火を使い、水を使って穀物や肉を調理し、食べる。気候や歴史が台所空間のあり方に大きく影響する

 

伝統的住まいの探訪に魅了された建築士が、1982年の建築士会の催しで、それまでに世界各地で集めた資料のまとめ方を検討するうちに、先行資料には、住まいと食空間の流れを世界にわたって示したものはどこにもないことが判明。個々の地域の記録を世界地図上でプロットしていくと、北と南で鍋の使い方に大きな違いがあるという事実を見いだしました。北の地域では鍋を火の上に吊るし、暖房と調理を兼ねて火を使うのに対し、南の地域では火を焚く時間も短く、鍋を置いて使うというのです。また南の家は風通しもよいため、煙突もありません。

水もまた南北で大きく違う使われ方をしていました。北の暮らしは水の使用量が少なく、南の暮らしは多いのです。そこにも生ものの腐りやすさなど、気候の影響が推測されています。


こうした題材を扱った本書は、各章を「〇〇と台所空間」という見出しで統一してあるように、建築士らしく台所空間に着目しつつ、世界各地の伝統的な住まいに取材してあることで、人類学・民族学・民俗学的色合いが濃い内容となっています。
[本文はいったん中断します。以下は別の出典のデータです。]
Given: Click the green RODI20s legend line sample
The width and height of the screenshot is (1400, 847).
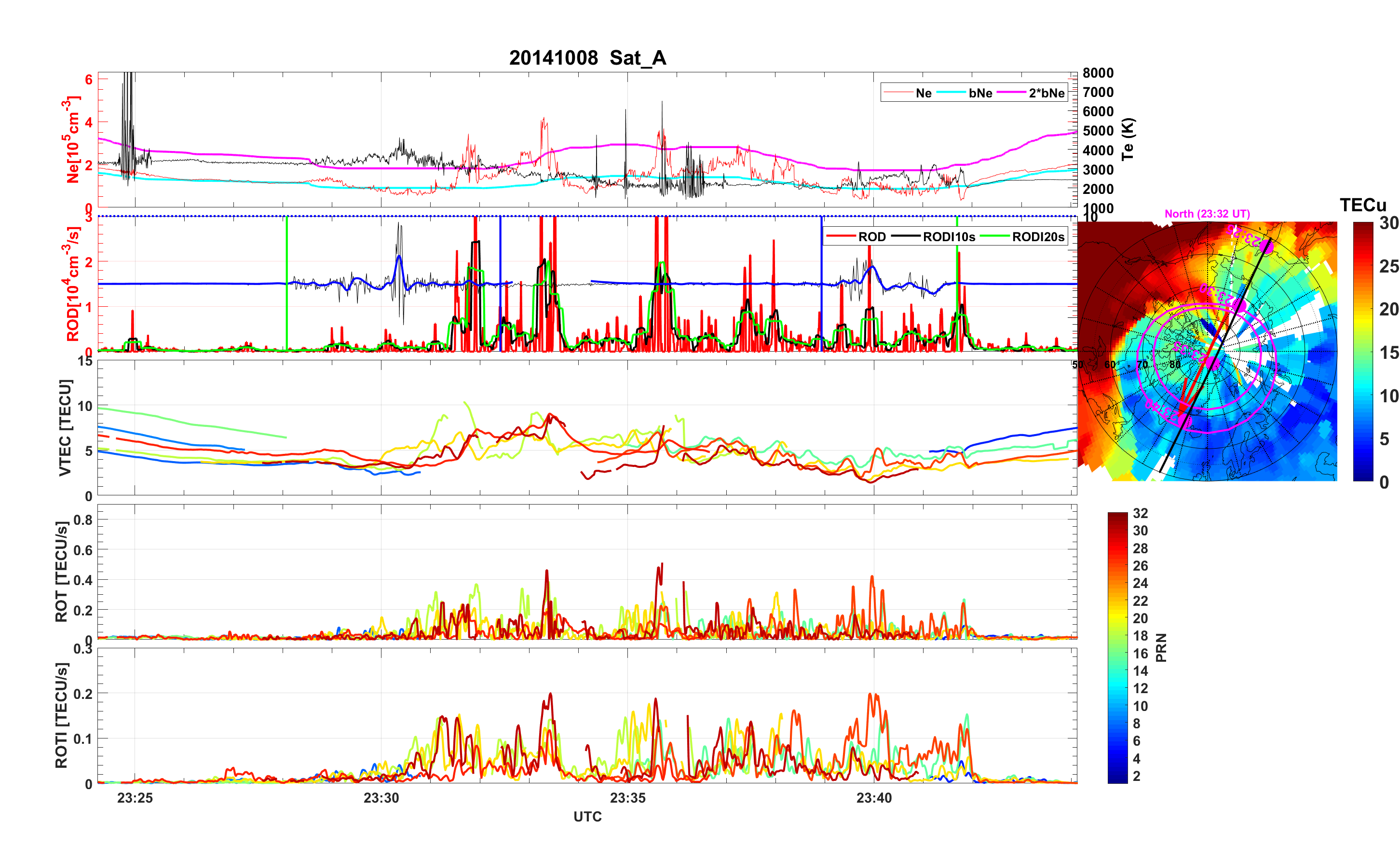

写真も豊富に掲載されているため、人が気候や歴史・文化の影響を受けながらどのように暮らしていたのかを想像させます。

主に南北での火(2章)と水(3章)の使い方の違いを取り上げたあと、第4章「食文化と台所空間」では、主要食糧の分布から、世界各地での調理法、台所の呼び名、伝統的な貯蔵法(倉)、江戸の長屋やサーミの伝統住居・各地の上流階級から住宅不足の都市生活まで広くカバーすることにより、食を中心として住まいのあり方について振り返るのに良い資料となっていると思います。


余談になりますが、この傾向に当てはめると、北に中心のあった縄文時代の土器は吊るして煮炊きするために使われることが多く、西南日本に中心のあった弥生時代の土器は水を運ぶために使われることが多かったのかもしれません。